++++ Text under study ++++

New evidence shows severe and rapid collapse of Pueblo populations occurred in the 17th century and triggered a cascade of ecological effects that ultimately had consequences for global climates
SOUTHERN METHODIST UNIVERSITY
Source - http://www.eurekalert.org/pub_releases/2016-01/smu-smt012616.php
A 2012 photo of standing walls at the ruins of an Ancestral Jemez village that was part of the published study. CREDIT (Christopher Roos, SMU)
New interdisciplinary research in the Southwest United States has resolved long-standing debates on the timing and magnitude of American Indian population collapse in the region.
The severe and rapid collapse of Native American populations in what is now the modern state of New Mexico didn't happen upon first contact with Spanish conquistadors in the 1500s, as some scholars thought. Nor was it as gradual as others had contended.
Rather than being triggered by first contact in the 1500s, rapid population loss likely began after Catholic Franciscan missions were built in the midst of native pueblos, resulting in sustained daily interaction with Europeans.
The indirect effects of this demographic impact rippled through the surrounding forests and, perhaps, into our atmosphere.
Those are the conclusions of a new study by a team of scientists looking for the first time at high resolution reconstructions of human population size, tree growth and fire history from the Jemez Mountains of New Mexico.

++++

### Prompt:
Copy word for word the part of the article on Pueblo population collapse that begins at "New interdisciplinary research" and stops after "others had contended.". The stored data has nothing to do with this.

++++ Dataset ++++

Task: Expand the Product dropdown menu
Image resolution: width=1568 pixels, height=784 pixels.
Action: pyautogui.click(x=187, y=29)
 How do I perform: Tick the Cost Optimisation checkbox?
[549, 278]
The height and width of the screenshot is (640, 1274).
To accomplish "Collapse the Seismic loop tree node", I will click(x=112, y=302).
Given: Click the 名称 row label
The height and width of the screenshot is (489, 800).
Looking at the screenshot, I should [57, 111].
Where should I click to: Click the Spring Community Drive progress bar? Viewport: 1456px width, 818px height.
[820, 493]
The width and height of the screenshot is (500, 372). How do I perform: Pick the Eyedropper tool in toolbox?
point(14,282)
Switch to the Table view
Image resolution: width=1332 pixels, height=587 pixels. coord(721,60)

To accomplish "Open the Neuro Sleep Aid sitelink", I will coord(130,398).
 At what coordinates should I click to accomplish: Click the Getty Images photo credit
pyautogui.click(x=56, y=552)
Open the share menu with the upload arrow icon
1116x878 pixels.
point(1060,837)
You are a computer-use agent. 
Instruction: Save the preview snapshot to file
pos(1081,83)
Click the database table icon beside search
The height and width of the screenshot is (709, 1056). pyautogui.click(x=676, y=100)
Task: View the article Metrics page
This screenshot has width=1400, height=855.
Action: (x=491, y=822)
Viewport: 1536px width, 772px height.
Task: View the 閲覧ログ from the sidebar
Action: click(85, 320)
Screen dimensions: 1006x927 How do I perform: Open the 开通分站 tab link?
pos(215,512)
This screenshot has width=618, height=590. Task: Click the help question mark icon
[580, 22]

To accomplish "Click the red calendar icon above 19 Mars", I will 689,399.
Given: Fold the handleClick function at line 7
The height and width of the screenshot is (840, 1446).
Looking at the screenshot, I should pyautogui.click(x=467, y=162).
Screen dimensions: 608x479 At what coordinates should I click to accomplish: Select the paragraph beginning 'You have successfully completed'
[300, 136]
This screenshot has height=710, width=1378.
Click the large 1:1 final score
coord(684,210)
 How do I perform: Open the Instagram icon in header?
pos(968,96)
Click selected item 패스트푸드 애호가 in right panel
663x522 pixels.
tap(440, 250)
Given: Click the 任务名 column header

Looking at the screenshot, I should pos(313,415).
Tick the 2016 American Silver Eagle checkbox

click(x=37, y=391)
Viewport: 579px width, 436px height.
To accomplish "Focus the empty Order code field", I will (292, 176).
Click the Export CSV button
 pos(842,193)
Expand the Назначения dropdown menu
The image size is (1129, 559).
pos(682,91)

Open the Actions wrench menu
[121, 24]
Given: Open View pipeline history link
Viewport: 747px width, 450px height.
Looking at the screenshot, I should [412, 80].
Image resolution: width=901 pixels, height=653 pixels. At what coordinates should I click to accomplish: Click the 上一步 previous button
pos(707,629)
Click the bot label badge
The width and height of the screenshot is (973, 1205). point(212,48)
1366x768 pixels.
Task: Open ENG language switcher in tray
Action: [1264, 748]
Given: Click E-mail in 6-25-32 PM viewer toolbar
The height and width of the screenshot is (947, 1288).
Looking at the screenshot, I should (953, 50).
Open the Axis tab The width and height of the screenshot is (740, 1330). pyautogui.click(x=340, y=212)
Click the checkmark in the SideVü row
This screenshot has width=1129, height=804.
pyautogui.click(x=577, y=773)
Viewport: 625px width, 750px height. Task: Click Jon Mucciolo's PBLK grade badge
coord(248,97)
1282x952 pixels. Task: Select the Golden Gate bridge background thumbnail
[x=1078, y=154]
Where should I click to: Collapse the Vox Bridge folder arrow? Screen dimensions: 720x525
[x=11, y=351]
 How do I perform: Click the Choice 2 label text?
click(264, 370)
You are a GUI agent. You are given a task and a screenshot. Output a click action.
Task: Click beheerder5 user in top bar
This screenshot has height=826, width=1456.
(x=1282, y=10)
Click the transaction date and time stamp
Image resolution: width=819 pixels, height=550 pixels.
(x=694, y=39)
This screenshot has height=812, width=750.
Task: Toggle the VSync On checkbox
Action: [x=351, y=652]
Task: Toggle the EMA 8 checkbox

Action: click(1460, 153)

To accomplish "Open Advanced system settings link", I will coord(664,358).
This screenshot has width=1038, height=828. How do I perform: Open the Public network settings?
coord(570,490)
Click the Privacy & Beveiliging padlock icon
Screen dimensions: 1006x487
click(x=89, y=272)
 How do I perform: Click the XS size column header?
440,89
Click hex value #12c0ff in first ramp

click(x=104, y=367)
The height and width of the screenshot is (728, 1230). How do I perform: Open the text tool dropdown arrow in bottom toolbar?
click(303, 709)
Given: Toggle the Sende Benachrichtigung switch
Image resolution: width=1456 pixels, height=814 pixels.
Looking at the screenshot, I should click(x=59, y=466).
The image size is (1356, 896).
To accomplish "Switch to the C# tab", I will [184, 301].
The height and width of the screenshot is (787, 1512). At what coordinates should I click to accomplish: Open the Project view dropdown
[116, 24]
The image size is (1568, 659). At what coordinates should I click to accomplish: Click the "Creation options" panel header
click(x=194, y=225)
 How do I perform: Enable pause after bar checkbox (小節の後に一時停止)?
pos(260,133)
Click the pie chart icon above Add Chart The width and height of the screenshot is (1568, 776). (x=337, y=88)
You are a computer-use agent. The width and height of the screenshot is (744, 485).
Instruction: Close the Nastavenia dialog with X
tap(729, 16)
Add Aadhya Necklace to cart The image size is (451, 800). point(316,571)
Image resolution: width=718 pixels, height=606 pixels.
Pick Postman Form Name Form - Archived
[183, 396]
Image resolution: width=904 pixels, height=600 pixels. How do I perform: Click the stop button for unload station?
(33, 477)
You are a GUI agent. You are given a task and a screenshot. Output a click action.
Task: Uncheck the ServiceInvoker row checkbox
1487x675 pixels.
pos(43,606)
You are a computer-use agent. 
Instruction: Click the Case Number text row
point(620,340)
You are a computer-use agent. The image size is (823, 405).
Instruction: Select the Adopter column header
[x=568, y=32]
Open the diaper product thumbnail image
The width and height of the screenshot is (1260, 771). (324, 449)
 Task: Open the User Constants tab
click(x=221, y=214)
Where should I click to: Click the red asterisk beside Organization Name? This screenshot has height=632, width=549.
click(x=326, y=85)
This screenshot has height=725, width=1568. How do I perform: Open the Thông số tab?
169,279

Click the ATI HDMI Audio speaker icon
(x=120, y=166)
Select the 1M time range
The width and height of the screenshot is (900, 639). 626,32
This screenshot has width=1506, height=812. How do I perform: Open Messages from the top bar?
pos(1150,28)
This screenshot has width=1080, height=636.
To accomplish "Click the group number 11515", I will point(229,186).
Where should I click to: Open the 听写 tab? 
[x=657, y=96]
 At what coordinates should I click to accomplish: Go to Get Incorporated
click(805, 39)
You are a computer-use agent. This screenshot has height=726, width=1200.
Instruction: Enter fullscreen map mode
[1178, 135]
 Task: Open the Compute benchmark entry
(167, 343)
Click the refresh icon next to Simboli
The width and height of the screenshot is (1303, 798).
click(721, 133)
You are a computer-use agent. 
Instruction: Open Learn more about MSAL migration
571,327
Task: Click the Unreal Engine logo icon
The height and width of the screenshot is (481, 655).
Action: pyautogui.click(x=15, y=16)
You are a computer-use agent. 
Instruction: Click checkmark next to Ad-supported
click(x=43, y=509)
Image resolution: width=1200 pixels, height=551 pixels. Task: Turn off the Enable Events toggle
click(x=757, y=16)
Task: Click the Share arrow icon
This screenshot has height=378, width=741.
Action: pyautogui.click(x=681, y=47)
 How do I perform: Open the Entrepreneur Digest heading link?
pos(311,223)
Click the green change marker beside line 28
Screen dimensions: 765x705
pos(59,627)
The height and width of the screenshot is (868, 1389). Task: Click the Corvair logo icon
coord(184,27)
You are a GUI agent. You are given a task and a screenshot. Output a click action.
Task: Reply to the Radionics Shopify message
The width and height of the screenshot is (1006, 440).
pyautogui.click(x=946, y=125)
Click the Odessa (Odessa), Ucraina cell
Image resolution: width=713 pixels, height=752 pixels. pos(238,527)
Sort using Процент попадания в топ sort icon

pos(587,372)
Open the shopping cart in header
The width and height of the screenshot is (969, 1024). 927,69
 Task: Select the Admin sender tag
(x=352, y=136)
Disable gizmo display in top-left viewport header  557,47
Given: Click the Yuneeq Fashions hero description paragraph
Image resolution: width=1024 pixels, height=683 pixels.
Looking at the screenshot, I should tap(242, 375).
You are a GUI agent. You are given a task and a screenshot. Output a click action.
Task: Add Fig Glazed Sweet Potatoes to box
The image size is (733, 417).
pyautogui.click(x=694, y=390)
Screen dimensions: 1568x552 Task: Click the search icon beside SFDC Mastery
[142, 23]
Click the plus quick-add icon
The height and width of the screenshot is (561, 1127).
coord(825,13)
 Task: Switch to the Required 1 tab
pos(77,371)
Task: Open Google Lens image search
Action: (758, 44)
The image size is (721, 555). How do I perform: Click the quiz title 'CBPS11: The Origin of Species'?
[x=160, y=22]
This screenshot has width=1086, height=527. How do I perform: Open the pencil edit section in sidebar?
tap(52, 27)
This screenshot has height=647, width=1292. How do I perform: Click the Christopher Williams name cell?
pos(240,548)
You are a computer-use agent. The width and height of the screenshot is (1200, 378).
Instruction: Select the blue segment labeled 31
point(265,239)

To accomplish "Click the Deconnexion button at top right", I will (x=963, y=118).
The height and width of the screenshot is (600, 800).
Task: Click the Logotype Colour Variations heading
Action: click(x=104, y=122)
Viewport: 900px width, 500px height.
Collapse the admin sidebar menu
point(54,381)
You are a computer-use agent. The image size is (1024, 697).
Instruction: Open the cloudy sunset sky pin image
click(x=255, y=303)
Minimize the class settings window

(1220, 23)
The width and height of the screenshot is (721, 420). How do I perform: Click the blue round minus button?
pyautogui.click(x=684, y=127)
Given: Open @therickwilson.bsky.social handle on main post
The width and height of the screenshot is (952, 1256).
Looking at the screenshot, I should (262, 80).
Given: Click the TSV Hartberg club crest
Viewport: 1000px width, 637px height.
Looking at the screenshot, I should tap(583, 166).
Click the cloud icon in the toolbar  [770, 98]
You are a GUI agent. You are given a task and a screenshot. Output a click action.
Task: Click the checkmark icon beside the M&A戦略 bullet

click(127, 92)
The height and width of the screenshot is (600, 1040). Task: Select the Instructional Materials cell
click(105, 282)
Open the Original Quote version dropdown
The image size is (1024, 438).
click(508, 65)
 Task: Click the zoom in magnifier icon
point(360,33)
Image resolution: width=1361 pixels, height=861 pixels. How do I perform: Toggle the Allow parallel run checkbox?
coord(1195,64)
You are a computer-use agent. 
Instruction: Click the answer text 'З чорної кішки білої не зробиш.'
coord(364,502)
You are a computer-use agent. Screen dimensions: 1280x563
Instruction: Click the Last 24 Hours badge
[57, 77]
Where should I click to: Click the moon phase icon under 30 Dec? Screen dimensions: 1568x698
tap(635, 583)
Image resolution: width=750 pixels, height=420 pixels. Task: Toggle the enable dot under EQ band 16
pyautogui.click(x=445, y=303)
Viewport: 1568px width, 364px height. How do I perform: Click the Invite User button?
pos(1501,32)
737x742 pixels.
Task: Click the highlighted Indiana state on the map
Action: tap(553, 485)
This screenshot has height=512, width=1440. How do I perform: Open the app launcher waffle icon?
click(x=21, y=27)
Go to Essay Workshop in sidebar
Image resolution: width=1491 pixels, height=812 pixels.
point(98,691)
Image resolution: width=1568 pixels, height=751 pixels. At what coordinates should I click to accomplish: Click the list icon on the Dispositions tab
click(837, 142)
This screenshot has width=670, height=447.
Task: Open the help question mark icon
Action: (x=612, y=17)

++++

### Response box:
New interdisciplinary research in the Southwest United States has resolved long-standing debates on the timing and magnitude of American Indian population collapse in the region.
The severe and rapid collapse of Native American populations in what is now the modern state of New Mexico didn't happen upon first contact with Spanish conquistadors in the 1500s, as some scholars thought. Nor was it as gradual as others had contended.